The Influence of Hypothermia Hibernation Combined with CO2 Anesthesia on Life and Storage Quality of Large Yellow Croaker (Pseudosciaena crocea)

We explore the feasibility of the long-term transportation of live large yellow croakers (Pseudosciaena crocea) using the combined method of CO₂ anesthesia and hypothermia hibernation, and its effect on the quality of recovered fish stored at 4 °C. Fish treated with CO₂ anesthesia at a 2 ppm/s aeration rate were cooled at 3 °C/h to hibernate survived for 36 h at 8 °C in seawater. This method resulted in better survival rates and time, and a lower operational time than hypothermia hibernation or CO₂ anesthesia methods. The results of a blood analysis indicated that the stress experienced by the fish during hibernation was mitigated, but existent after recovery. The drip loss rate of the ordinary muscle of hibernated fish was significantly different from that of the control group at 4 °C, but there was no significant difference in the pH, lactic acid content, and color during early storage.

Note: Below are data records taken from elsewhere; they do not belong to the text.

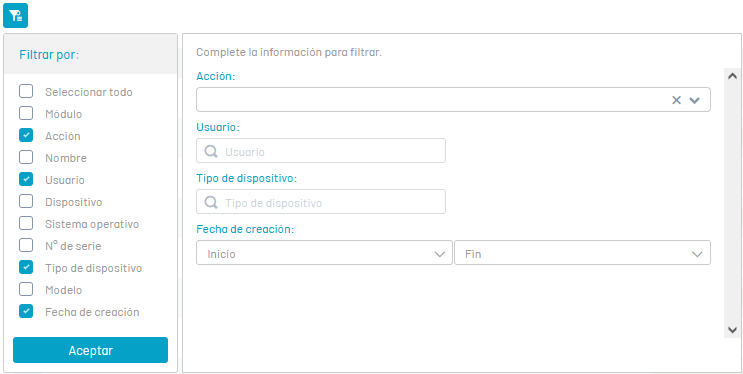Click the Aceptar button
The width and height of the screenshot is (743, 374).
point(90,350)
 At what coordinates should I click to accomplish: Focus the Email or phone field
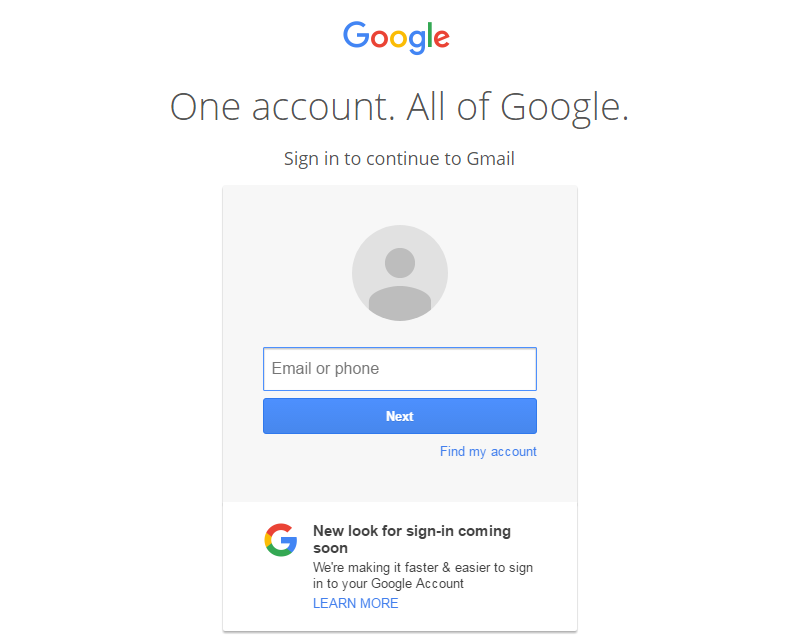point(399,369)
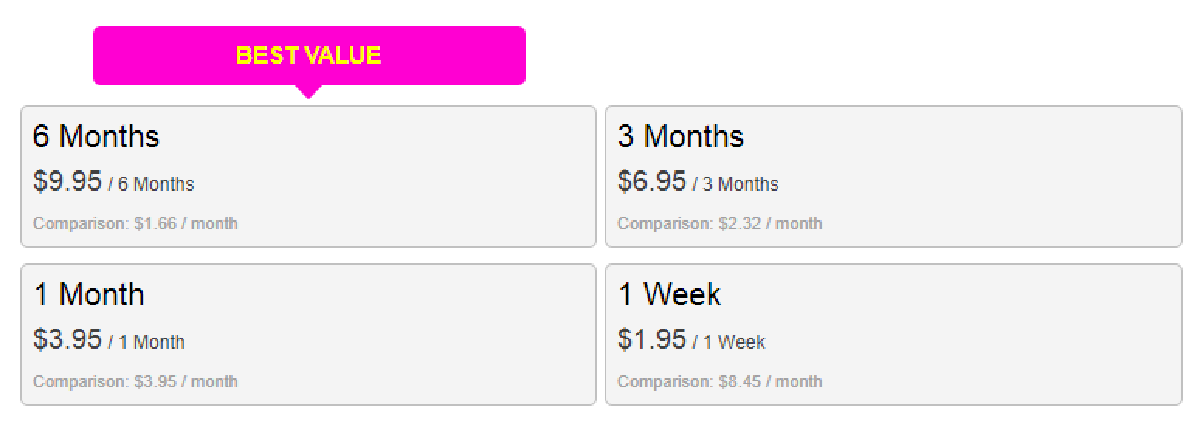Screen dimensions: 1200x437
Task: Click the '6 Months' heading
Action: pyautogui.click(x=96, y=136)
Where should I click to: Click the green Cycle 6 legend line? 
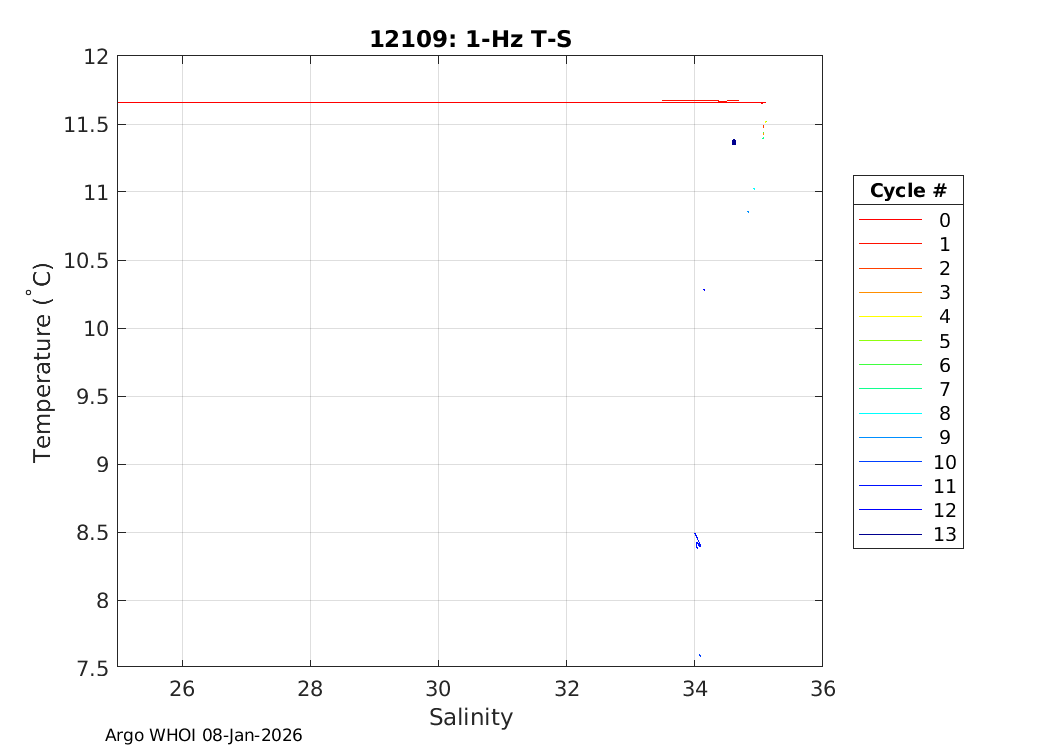(889, 365)
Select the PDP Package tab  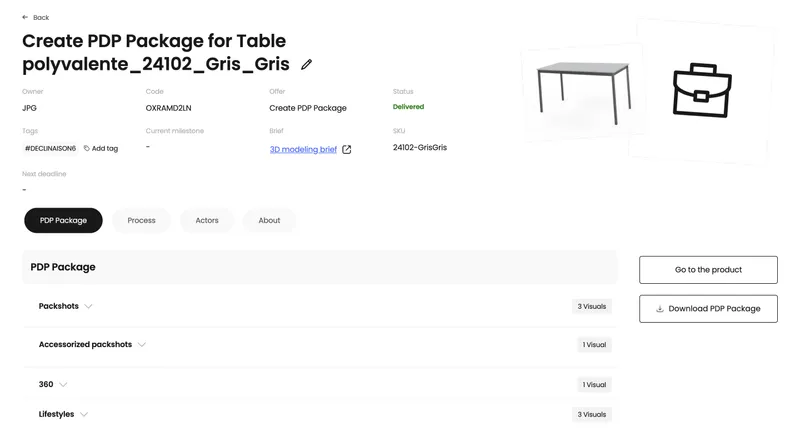point(63,220)
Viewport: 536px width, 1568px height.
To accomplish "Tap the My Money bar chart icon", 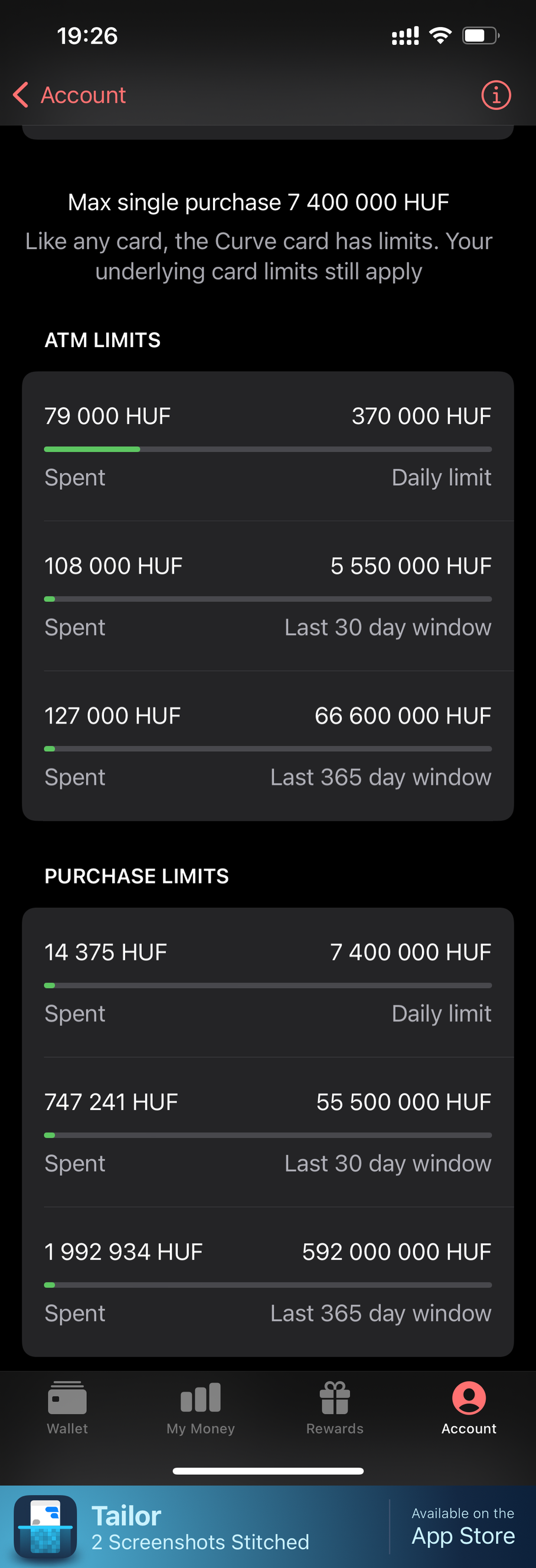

Furthermore, hibernation did not affect springiness and chewiness. Thus, the combination of CO₂ anesthesia and hibernation may improve the survival and operation efficiency of fish in long-term transportation. However, this method affects the quality of fish after long-term storage. Thus, hibernated fish should be consumed after appropriate domestication or immediately after recovery.